Work instructions:
Arrange every non-blank line of the rows below as a Markdown table with the columns "Line No." and "Text", omitting blank lines. Leave the pictures out of the table.

----- Data rows -----

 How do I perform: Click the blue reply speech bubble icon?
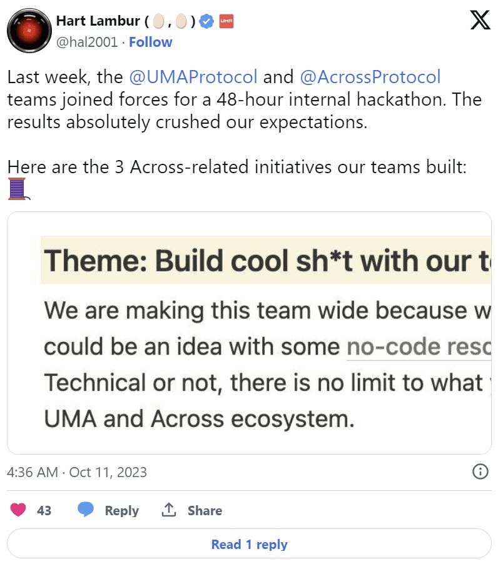pos(86,510)
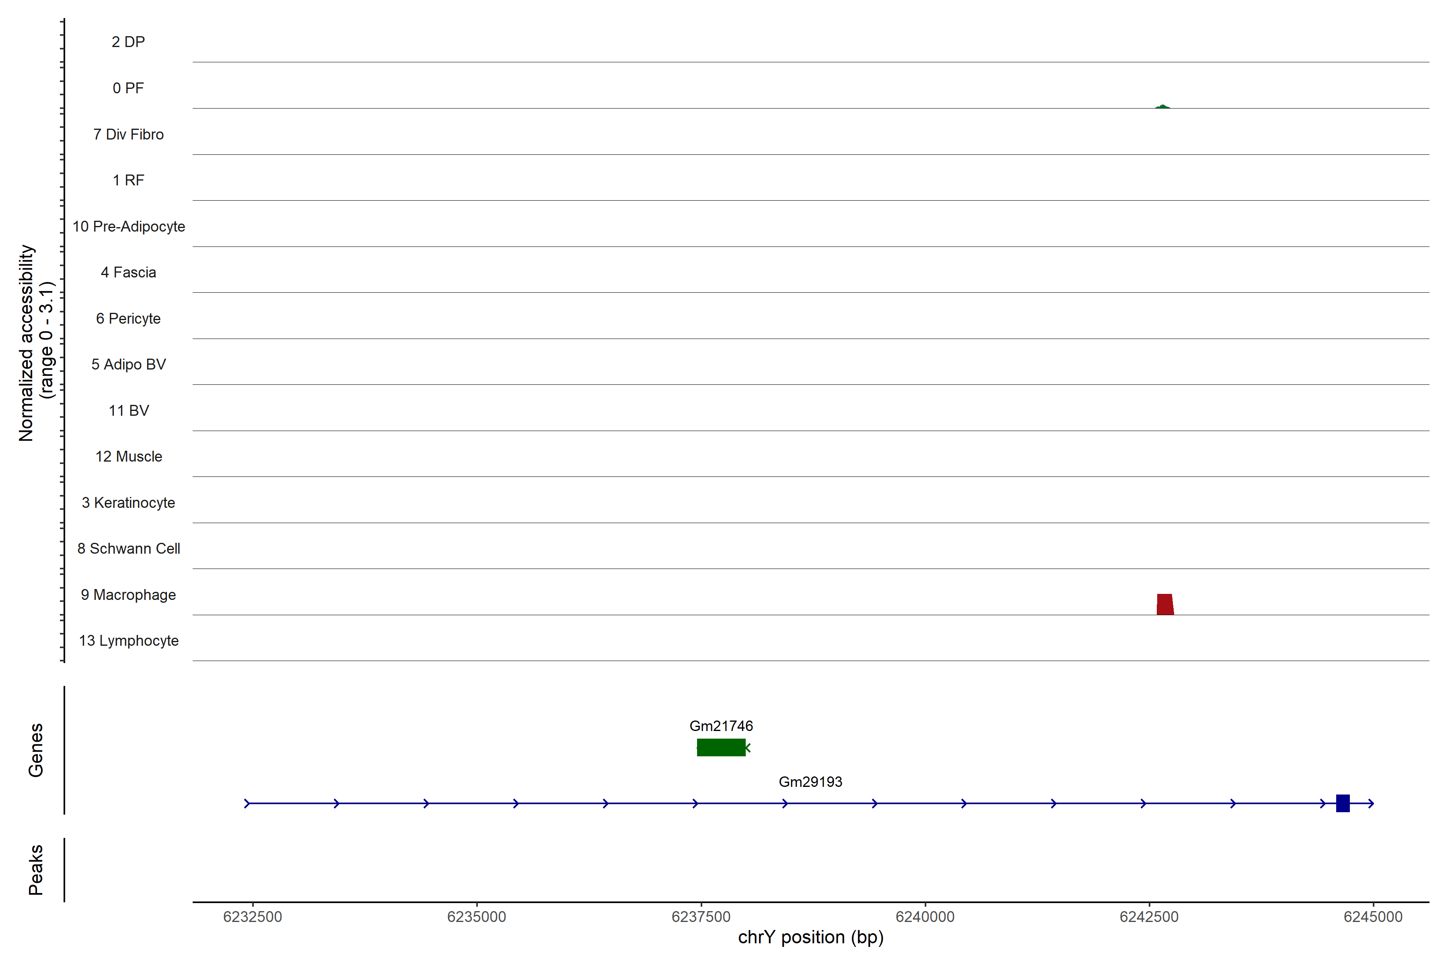Click the 6240000 x-axis tick label

925,916
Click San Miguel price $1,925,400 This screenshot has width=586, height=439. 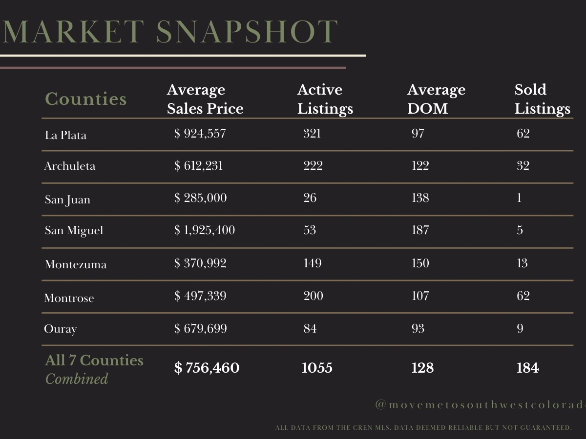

-----

Task answer:
| Line No. | Text |
|---|---|
| 1 |  How do I perform: Click the blue reply speech bubble icon? |
| 2 | pos(86,510) |
| 3 | Click the 6240000 x-axis tick label |
| 4 | 925,916 |
| 5 | Click San Miguel price $1,925,400 This screenshot has width=586, height=439.  |